10) Yes, We Might.
9) Creating Thousands of New American Jobs...in the Middle East!
8) I Don’t Need Your Vote, I’ve Got ACORN.
7) Ready to Return to Congress to Do All the Things I Neglected While Running for President!
6) Never Hugged by President Bush.
5) Change You Could Spare? Seriously, This Public Financing Thing Sucks.
4) A Man of Many Convictions, All of Them Thrown Out on Appeal.
3) I Sucked at History and Don’t Even Know Who the Weathermen Are.
2) Apocalypse, Now!
1) Keep the White in White House.
6 comments:
That was nine bits of funny and one of OUCH.
I think McCain needs a scratch ticket that shows all of the ways he knows how to fix things, but the ticket can't be scratched until you prove you've voted for him.
"I can fix this economy!
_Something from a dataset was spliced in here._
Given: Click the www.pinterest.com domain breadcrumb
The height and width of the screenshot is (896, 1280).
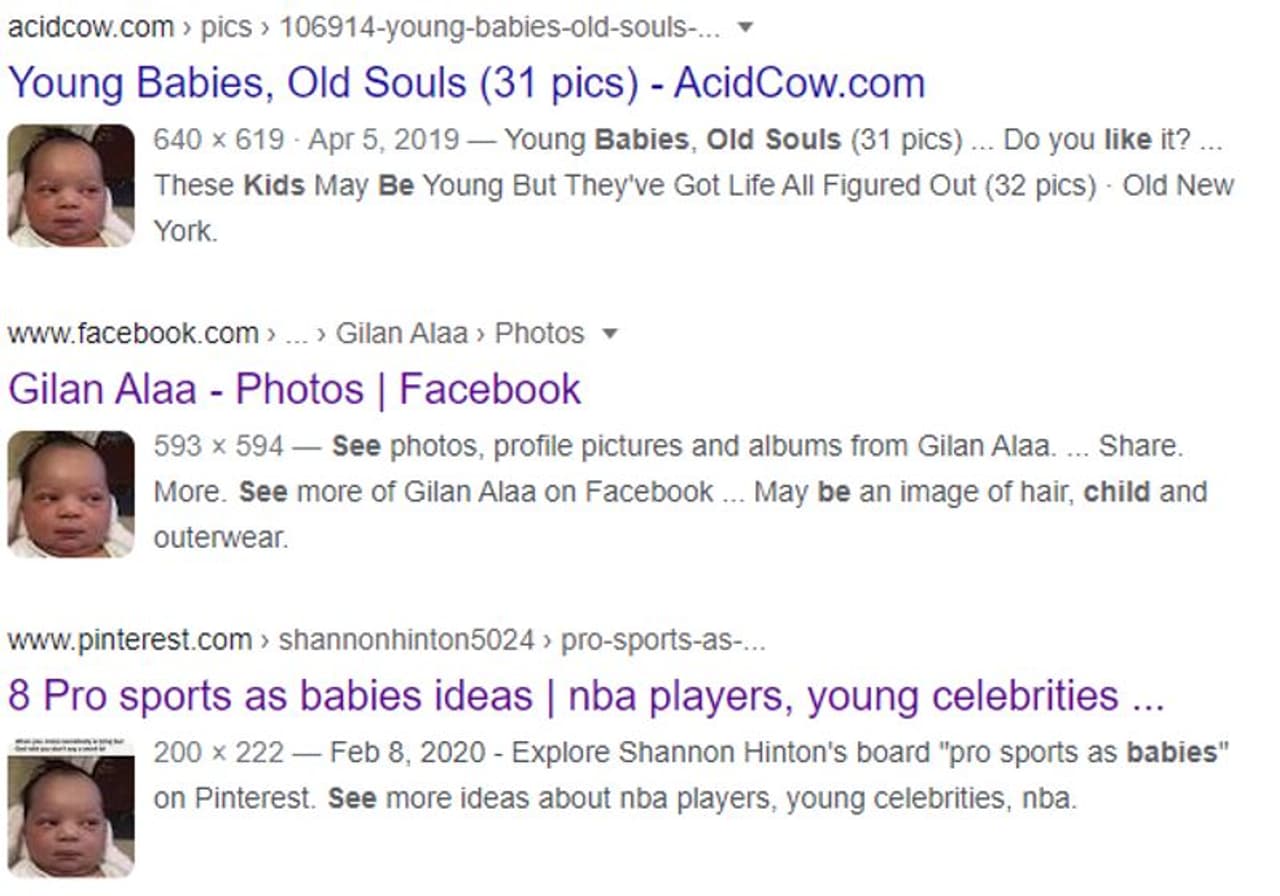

I know how!"
"I can find Bin Laden! I know how!"
"I can change Washington! I know how!"
He's starting to sound like Spicoli..."I can fix it! My Dad;s a television repairman and has the ultimate set of tools! I can fix it..."
11) Another Tactic Swtich: That's Change You Can Believe In
Bossy is relieved you haven't lost it... not one iota.
My friends, I am not an animal, I am a human being.